Nicolas Hulot, un ministre dans la tempête

  • "RUMEURS IGNOMINIEUSES" • Le jeudi 8 février 2018, Nicolas Hulot, ministre de la Transition écologique et solidaire, a décidé de prendre les devants face à l'enquête du journal l'Ebdo, relatant des faits de harcèlement et de violences sexuels passés. Deux affaires, qui "n'en sont pas" a déclaré l'ancien journaliste au micro de RMC, avant de les qualifier de " rumeurs ignominieuses" et de les comparer à "poison qui tue".

  • LES FAITS • Nicolas Hulot a reconnu l'existence d'une plainte en 2008, classée "sans suite", de la petite-fille d'un homme politique célèbre. Une jeune femme alors "majeure", concernant "des allégations remontant à 1997". Une plainte pour "viol" confirmée plus tard par le parquet de Saint-Malo. Concernant la seconde affaire évoquée par l'Ebdo, où il serait accusé de harcèlement sexuel par une ancienne collaboratrice de son ex-Fondation, le ministre a nié. Tout comme la supposée victime.

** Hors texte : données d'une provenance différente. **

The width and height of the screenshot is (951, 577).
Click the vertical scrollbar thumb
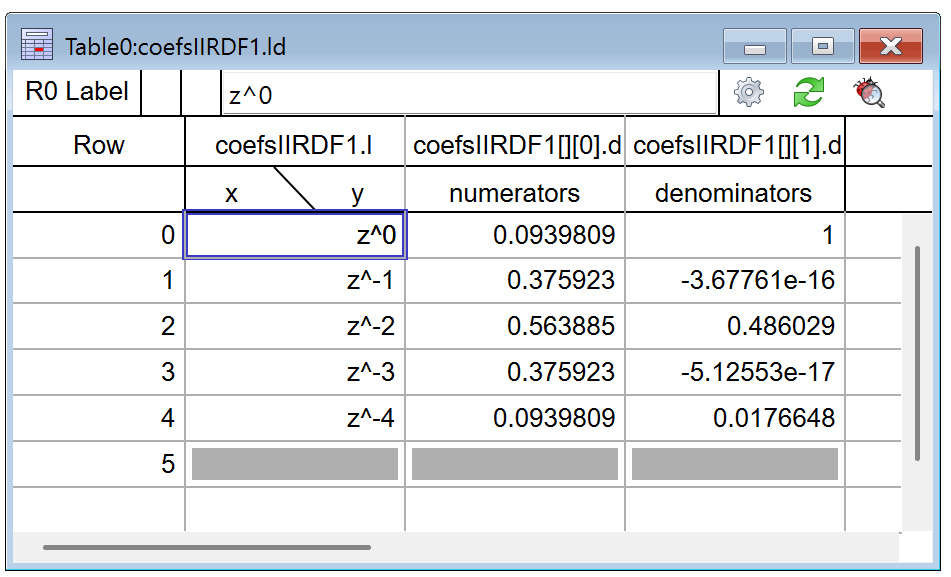(x=917, y=352)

  • SOUTIEN • Lors du Conseil des ministres, Emmanuel Macron "a assuré Nicolas Hulot de son entier soutien", selon le porte-parole du gouvernement. Tout comme Edouard Philippe, qui a adressé "un message de soutien" à son ministre et n'a "aucune raison de douter de sa parole". En la matière, l'entourage du président de la République a fait savoir à la presse que "tant qu'il n'y a pas de mise en examen, il n'y a pas de raison qu'une démission soit évoquée".